Marriott properties. I was a Platinum member, so I’ve obviously stayed at them more than a few times. Even at the highest level of their loyalty program, they still hassled me about little stuff and forgot things in my profile. Forwarding my concerns up the chain of command did nothing. So now I’m with Hilton.

Enterprise Rent-a-car. They don’t recognize insurance coverage by credit cards, then they try scaring you to buy their expensive coverage. Nuh, uh, no way baybeee.

NBC. A few years back, they were exploring a weekly TV show starring Bill Clinton. As I understood it, he wouldn’t just be reading the lines but part of the creative process, too. I couldn’t stay awake through his seemingly interminable State of the Union speeches. Then to see this every week? Too much.

I don’t boycott WalMart, but I do avoid them when I can. It’s never a pleasant experience.

Here, this video link is for you, I think it might make your day. I was touched when I saw it myself, and e-mailed it to friends and sent a copy to myself. (Glad I did.) Link is to a news clip popup.

Jacks Tavern. The owner of the business is a drunken cunt and I wish the place would be closed down.

I make a concerted effort not to buy anything made in china, or as I like to put a different spin on the matter, I go out of my way to Buy American ( This includes our Canadian relations as well.)

I won’t shop at Walmart, for all the reasons cited and because every time I have gone in there it’s such a freaky mix of the lower end of the gene pool.

Myspace. Besides the fact that I am neither hip or young, the one thing I’ve noticed about Myspace is that it seems to be the Trailer Park of the web.

Before or after you go in?
Not to single you out, because I’ve seen this snobbery all over this board, but do you walk into every room and every situation thinking “I’m the smartest, bestest one here”?
A lot of those old guys you see in WalMart, wearing floppy hats or ball caps and ten-dollar shorts, are millionaires. They have that kind of money because they aren’t too snobby to shop at WalMart and have done so for decades.

Phew! I was afraid someone might be buying dead puppies.

At this time, Gateway for incompetent handling of notebook repairs, and the weekday 9pm-12m bloc of WHAS 840-AM for removing the wonderful local affairs host Joe Elliott and replacing him with the loathsome MIKE SAVAGE!!!

Qwest, for being gigantic fuckups. I had to escalate all the way to the CEO to get a mysterious, unexplained $100 collections bill resolved. Turned out they were charging me for dialup somehow, though I had broadband.
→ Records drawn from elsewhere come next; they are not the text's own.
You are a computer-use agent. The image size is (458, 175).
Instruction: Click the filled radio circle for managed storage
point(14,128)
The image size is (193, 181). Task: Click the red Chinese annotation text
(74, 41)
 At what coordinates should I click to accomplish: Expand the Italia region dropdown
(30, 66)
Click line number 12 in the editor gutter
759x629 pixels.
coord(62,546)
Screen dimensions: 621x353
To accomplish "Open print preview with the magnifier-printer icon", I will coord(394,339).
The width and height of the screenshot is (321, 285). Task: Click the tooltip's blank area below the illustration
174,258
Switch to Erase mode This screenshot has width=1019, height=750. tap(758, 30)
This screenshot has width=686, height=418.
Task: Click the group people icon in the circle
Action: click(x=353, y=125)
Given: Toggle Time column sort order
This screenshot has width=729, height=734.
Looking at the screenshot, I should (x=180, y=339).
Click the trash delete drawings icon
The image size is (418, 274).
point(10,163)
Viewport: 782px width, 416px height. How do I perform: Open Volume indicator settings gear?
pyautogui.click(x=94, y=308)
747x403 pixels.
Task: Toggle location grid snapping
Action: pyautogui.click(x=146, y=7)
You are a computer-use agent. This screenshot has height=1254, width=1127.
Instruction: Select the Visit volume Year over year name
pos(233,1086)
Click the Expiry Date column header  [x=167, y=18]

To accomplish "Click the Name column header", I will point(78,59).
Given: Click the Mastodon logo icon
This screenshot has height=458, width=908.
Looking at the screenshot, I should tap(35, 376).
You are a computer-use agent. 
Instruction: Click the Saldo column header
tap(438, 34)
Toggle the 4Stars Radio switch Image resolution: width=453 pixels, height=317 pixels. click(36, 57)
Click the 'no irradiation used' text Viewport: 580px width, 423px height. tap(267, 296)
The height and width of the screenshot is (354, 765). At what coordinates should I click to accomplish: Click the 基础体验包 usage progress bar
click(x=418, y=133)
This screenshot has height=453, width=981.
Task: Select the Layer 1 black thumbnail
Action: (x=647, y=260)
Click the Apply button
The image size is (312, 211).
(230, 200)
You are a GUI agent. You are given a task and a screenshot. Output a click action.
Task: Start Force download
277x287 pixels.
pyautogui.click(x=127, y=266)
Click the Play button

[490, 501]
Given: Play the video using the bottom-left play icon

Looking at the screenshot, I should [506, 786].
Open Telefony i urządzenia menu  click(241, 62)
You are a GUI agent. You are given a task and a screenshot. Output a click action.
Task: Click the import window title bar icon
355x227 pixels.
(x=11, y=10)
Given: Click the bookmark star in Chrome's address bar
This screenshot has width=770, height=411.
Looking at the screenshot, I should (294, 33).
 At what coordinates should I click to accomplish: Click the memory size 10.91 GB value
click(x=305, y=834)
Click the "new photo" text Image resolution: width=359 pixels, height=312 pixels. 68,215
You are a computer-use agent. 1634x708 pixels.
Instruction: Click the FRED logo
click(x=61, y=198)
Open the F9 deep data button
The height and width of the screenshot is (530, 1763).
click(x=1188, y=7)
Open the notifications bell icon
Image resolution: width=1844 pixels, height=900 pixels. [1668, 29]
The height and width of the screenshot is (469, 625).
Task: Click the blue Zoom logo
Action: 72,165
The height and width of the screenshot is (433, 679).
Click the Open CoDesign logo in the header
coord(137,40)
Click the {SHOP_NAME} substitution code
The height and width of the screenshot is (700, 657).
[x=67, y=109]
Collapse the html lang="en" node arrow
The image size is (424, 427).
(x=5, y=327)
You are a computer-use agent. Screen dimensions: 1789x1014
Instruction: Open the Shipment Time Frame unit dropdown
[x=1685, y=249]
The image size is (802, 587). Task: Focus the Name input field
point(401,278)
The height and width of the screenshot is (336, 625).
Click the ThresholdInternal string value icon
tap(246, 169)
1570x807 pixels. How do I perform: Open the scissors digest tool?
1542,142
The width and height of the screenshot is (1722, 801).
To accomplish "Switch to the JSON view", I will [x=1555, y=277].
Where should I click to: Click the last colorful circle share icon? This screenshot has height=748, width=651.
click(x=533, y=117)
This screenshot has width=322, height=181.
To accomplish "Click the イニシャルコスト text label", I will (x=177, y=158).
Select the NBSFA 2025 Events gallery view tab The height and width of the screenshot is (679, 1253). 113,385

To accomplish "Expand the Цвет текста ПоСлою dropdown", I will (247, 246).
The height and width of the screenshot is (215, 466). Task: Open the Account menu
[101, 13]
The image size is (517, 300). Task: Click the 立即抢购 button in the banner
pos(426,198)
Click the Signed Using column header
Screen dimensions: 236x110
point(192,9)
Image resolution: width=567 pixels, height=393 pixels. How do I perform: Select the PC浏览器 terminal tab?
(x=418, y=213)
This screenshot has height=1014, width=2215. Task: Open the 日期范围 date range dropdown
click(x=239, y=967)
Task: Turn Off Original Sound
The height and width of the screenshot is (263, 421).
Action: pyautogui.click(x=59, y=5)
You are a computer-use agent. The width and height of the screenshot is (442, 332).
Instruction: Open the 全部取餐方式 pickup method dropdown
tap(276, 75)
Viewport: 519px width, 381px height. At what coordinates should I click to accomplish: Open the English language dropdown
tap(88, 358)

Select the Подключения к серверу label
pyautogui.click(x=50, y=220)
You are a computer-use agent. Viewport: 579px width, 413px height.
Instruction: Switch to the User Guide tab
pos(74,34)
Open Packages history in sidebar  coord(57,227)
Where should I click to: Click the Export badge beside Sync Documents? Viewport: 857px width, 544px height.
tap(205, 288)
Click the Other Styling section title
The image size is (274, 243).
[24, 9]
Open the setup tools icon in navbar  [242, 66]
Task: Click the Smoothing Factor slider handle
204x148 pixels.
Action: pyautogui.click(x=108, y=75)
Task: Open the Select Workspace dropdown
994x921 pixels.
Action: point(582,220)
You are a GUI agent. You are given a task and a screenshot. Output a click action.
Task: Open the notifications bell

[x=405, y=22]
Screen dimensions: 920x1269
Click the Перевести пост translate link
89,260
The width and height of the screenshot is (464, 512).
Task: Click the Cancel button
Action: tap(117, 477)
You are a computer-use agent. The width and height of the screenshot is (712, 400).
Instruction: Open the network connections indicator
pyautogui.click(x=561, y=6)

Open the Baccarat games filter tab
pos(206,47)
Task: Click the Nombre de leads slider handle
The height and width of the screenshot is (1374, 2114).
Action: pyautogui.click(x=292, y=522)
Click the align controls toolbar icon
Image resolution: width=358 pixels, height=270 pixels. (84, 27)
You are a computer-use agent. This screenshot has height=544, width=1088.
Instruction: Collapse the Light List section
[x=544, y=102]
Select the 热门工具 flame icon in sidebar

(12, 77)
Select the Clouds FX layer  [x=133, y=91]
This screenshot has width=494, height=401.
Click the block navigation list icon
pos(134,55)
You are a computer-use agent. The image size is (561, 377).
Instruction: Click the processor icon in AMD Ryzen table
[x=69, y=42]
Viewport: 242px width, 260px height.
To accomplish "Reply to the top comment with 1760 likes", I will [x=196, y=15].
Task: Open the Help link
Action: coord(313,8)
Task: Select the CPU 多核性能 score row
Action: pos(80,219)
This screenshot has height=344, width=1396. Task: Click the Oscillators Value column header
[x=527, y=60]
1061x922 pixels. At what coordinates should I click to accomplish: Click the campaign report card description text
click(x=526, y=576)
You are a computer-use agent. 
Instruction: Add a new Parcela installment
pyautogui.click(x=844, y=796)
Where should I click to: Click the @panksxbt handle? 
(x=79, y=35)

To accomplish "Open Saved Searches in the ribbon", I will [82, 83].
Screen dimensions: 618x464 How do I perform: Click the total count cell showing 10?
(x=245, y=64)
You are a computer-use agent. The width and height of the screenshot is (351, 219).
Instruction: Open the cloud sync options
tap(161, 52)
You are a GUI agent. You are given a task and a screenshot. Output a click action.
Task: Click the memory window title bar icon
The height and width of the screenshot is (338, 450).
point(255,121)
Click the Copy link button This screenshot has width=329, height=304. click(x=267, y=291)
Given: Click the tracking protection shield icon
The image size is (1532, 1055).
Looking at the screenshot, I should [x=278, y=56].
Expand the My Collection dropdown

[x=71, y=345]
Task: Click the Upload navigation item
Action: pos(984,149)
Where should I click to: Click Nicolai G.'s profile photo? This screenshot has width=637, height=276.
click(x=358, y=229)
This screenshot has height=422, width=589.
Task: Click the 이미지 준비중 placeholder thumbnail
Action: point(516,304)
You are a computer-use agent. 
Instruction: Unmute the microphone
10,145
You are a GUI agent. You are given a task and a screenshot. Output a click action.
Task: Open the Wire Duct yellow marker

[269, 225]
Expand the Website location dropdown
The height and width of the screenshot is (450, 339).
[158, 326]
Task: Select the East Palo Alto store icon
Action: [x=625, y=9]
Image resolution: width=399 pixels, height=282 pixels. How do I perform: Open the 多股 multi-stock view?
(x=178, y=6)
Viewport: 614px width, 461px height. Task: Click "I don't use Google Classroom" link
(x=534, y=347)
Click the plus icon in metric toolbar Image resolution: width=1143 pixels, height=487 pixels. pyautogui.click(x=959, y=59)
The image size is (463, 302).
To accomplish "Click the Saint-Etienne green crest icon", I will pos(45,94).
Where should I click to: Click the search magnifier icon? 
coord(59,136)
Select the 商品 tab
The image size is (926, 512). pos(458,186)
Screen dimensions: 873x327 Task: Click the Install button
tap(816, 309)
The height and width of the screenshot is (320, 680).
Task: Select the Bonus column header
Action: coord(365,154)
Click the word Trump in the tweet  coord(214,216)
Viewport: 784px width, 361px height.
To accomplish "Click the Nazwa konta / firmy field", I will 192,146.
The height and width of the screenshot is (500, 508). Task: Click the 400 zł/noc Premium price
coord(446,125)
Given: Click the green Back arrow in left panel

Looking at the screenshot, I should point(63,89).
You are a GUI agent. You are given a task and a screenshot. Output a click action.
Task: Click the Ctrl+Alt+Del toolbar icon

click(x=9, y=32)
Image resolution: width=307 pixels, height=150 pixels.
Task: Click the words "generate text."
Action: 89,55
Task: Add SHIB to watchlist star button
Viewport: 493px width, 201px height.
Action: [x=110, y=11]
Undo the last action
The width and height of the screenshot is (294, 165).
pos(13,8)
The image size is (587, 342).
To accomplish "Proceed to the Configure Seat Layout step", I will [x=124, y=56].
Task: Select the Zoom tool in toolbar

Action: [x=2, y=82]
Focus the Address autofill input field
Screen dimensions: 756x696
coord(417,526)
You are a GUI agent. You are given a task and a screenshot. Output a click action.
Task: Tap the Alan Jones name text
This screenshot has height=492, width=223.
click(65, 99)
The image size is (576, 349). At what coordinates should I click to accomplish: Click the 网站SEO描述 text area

Until then, every single person treated me like a crook.

I know a lot of people from their call centers. They pay commission to customer service agents to sell stuff, and focus so heavily on selling that it results in slamming like this. (On a separate account, no less, that didn’t have the right address until the collections agency got it!)

Though, Mediacom is getting so incompetent with their customer service (30+ minute holds, every time you call…used to be less than two minutes), and charges me so much more, I’m concerned I may have to go back.

Also, XM, for similar reasons. I really liked their service, but my account was fucked-up from the get-go and their outsourced Indian call center really sucked. Move to a US call center, for Christ’s sake!

Coors beer. I’m unforgiving, and besides, Coors is utter swill even for an American big-brew.

**Nag Champa incense **because it’s made by followers of Satya Sai Baba, who I consider to be one disgusting individual, and whose devotees I have an even lower opinion of.